Augmented reality glasses for drivers that render parts of the vehicle transparent to give an unobstructed view of external surroundings have been developed by BMW.
The Mini Augmented Vision, unveiled at the Shanghai auto show, also offer a head-up display for navigation and an augmented parking feature that projects a rear-view mirror into the driver's vision.
According to BMW, the glasses offer a "revolutionary" display concept that provides enhanced comfort and safety.
"Mini Augmented Vision gives an insight into how intelligent connectivity between a Mini car and eyewear into which relevant content is projected might work in the future," Jörg Preißinger, project manager for the glasses, said.
"Working with several Qualcomm companies, we have created an interlinked system and augmented reality eyewear with a characteristic Mini design that revolutionise the experience both in and outside the vehicle.
"This prototype with its customised, interactive functions succeeds in fusing augmented reality with the brand's trademark sense of style."
Mini Augmented Vision features
- Destination entry for navigation and transfer to vehicle: Selecting destination points when outside the vehicle, then transferring them to the vehicle.
- First mile/Last mile: Navigation display from the current location to the vehicle or from the vehicle to the final destination.
- Head-up display functions: Display of speed, speed limits, etc.
- Contact-analogue navigation and points of interest: Reality is enhanced by contact-analogue navigation arrows 'on' the road, as well as display of points of interest along the route.
- Messaging: A small icon is shown in the eyewear when a message is received. The SMS/message can then be read out by the car while driving for safety.

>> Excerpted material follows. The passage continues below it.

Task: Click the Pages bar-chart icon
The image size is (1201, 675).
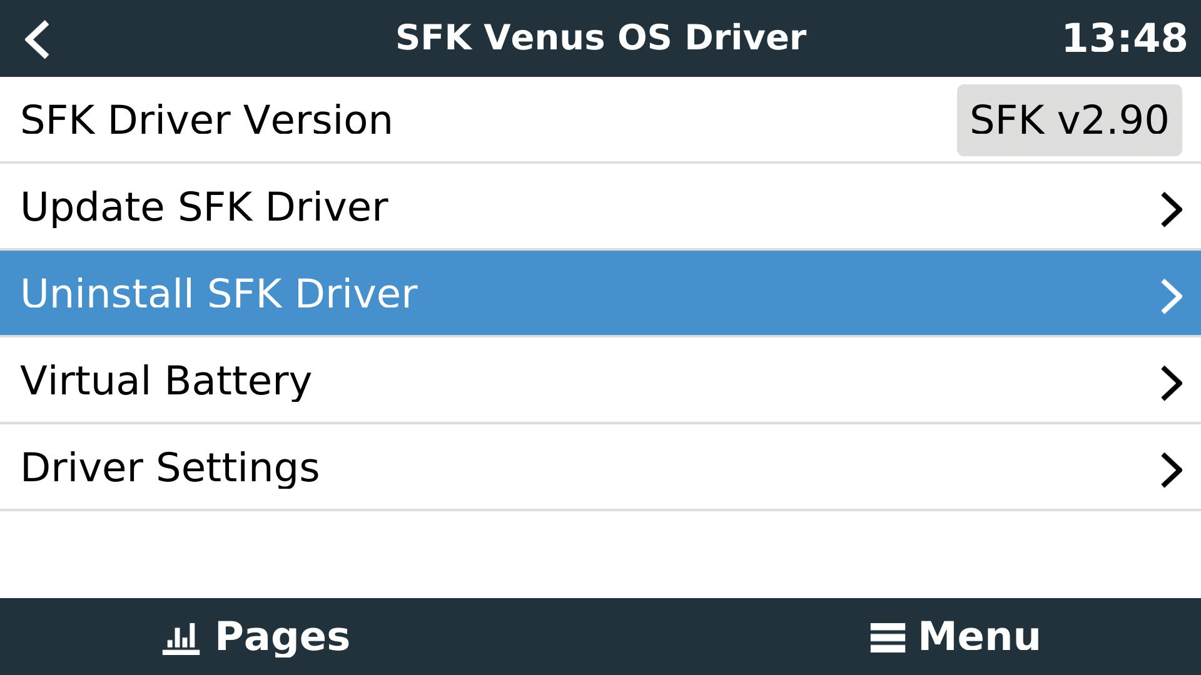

- X-ray view/transparent vehicle parts: A virtual view through parts of the vehicle (such as A-pillars and doors) serves to render external areas or objects concealed by the car visible.
- Augmented parking: This facilitates parking by projecting the images from a camera housed in the (farside) mirror into the eyewear.
Augmented reality glasses first came to prominence with Google Glass in 2013 but the search giant has since stopped selling the device to developers.
Other companies such as Sony and Microsoft have developed their own augmented reality glasses, while Apple is also rumoured to be working on developing the technology.
Augmented reality glasses have yet to gain mainstream adoption but have found applications in several fields, from medicine to space exploration.
"We are proud to have helped develop a breakthrough augmented reality interface between eyewear and the automobile," Jay Wright, vice president of Qualcomm Connected Experiences, said.
"Mini Augmented Vision offers a compelling example of what's possible today and what we can expect in the future."